Tristan und Isolde - Das Vorspiel zum ersten Akt

 

 

Deutscher Entwurf zur Erklärung des Vorspiels von

Tristan und Isolde

das in den Pariser Konzerten im Januar und Februar 1860 auf dem Programm stand

 

Ein altes, unerlöschlich neu sich gestaltendes, in allen Sprachen des mittelalterlichen Europas nachgedichtetes Ur-Liebesgedicht sagt uns von Tristan und Isolde. - Der treue Vasall hat für seinen König diejenige gefreit, die selbst zu lieben er sich nicht gestehen wollte: Isolde, die ihm als Braut seines Herrn folgte, weil sie dem Freier selbst machtlos folgen mußte. - Die auf ihre unterdrückten Rechte eifersüchtige Liebesgöttin rächt sich: den, der Zeitsitte gemäß für den nur durch Politik vermählten Gatten von der vorsorglichen Mutter der Braut bestimmten Liebestrank, läßt sie durch ein erfindungsreiches Versehen dem jugendlichen Paare kredenzen, das, durch seinen Genuß in helle Flammen auflodernd, plötzlich sich gestehen muß, daß nur sie einander gehören. - Nun war des Sehnens, des Verlangens, der Wonne und des Elendes der Leibe kein Ende: Welt, Macht, Ruhm, Ehre; Ritterlichkeit, Treue, Freundschaft - alles wie wesensloser Traum zerstoben; nur eines noch lebend: Sehnsucht, unstillbares, ewig neu sich gebährendes Verlangen, Dürsten und Schmachten; einzige Erlösung: Tod, Sterben, Untergehen, Nicht-mehr-Erwachen!

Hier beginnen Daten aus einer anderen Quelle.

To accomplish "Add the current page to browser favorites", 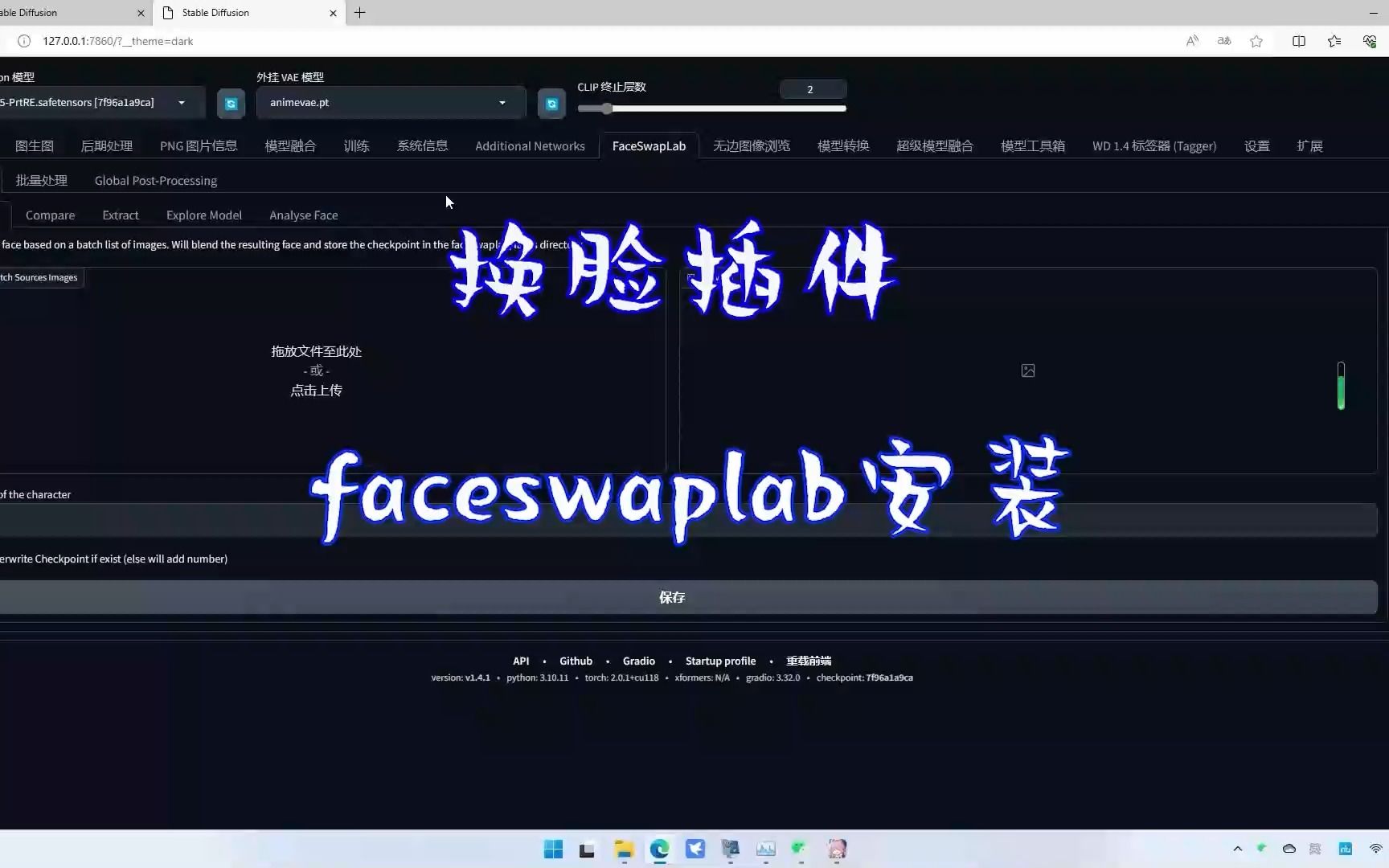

Der Musiker, der dieses Thema sich für die Einleitung seines Liebesdramas wählte, konnte, da er sich hier ganz im eigensten, unbeschränktesten Elemente der Musik fühlte, nur dafür besorgt sein, wie er sich beschränkte, da die Erschöpfung des Themas unmöglich ist. - So ließ er denn nur einmal, aber in lang gegliederten Zuge, das unersättliche Verlangen anschwellen, von dem schüchternsten Bekenntnis, der zartesten Hingezogenheit an, durch banges Seufzen, Hoffen und Zagen, Klagen und Wünschen, Wonnen und Qualen, bis zum mächtigsten Andrang, zur gewaltsamsten Mühe, den Durchbruch zu finden, der den grenzenlos begehrlichen Herzen den Weg in das Meer unenedlicher Liebeswonne eröffne.

Umsonst! Ohnmächtig sinkt das Herz zurück, um in Sehnsucht zu verschmachten, in Sehnsucht ohne Erreichen, da jedes Erreichen nur wieder neues Sehnen ist, bis im letzten Ermatten des brechenden Blickes die Ahnung des Erreichens höchster Wonne aufdämmert: es ist die Wonne des Sterbens, des Nicht-mehr-Seins, der letzten Erlösung in jenes wundervolle Reich, von dem wir am fernsten abirren, wenn wir mit stürmischster Gewalt darin einzudringen uns bemühen. - Nennen wir es Tod? Oder ist es die nächtige Wunderwelt, aus der, wie die Sage uns meldet, ein Efeu und eine Rebe in inniger Umschlingung einst auf Tristans und Isoldes Grabe emporwuchsen?